ISSUES RAISED: Complaints were made about substantially similar content (photographic images) that were considered by both the ABAC Panel and the Advertising Standards Bureau.
Four complaints to ABAC raised ABAC provisions requiring models used in advertisements to be over 25 and clearly depicted as adults, and concerns that the advertising appealed to young people and encouraged underage drinking.
Two complaints to the Advertising Standards Bureau raised issues around the models’ young age and under the Australian Association of National Advertisers Code of Ethics ‘Health and Safety’ provision, relating to the depiction of alcohol consumption in conjunction with skateboarding.
OUTCOME: In relation to the ABAC provisions that prohibit alcohol advertisements from having a strong or evident appeal to children or adolescents, the advertiser argued that the models used were ‘in their twenties’ (but did not confirm they were over 25, as required under ABAC), that they were wearing ‘on trend fashion apparel’ and had not been deliberately dressed in a more youthful way than they would dress themselves, and that skateboarding is an ‘ageless lifestyle choice’.
The ABAC Panel noted in each instance that it had no jurisdiction over the advertiser as it was not a signatory to the ABAC Scheme.
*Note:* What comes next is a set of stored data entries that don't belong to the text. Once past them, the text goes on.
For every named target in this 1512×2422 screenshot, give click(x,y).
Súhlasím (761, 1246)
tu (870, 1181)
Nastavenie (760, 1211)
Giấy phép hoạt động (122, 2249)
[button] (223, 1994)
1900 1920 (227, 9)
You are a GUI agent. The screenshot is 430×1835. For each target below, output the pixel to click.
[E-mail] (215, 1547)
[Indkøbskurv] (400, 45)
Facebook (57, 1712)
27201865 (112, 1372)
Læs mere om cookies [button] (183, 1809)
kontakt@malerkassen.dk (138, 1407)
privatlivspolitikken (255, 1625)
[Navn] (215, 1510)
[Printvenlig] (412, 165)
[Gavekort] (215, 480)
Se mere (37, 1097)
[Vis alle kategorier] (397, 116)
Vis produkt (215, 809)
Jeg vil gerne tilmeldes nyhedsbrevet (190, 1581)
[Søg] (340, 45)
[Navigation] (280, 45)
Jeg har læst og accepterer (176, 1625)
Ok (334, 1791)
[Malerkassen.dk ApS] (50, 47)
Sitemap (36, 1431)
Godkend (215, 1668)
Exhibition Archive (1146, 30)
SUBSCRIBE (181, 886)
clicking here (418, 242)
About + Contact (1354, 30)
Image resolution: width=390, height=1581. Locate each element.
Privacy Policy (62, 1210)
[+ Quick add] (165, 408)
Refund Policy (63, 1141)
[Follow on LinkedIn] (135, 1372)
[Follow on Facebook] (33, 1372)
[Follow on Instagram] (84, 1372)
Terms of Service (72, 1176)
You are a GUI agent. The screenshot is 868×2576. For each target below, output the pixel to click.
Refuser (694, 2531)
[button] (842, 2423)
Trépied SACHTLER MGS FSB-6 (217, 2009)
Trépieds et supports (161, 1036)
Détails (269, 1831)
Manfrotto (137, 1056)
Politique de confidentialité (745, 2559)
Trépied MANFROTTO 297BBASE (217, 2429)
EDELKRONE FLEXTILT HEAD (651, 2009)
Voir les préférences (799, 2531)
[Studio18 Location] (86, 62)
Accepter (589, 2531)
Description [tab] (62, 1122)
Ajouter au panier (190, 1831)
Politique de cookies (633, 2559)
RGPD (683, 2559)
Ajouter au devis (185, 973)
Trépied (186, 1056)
The Panel nonetheless found the advertisements breached the ABAC for encouraging underage drinking, appealing to children or adolescents, featuring models under the age of 25 and featuring models not clearly depicted as adults.
The Advertising Standards Bureau dismissed both the complaints, holding that the models were over 18 and therefore of legal drinking age, and that depicting skateboarding and alcohol together, although ‘not desirable’, is not contrary to prevailing community standards around health and safety.
The number of complaints over a December to February timeframe suggests the advertisements continued over a series of weeks beyond ABAC’s initial December 2010 determination.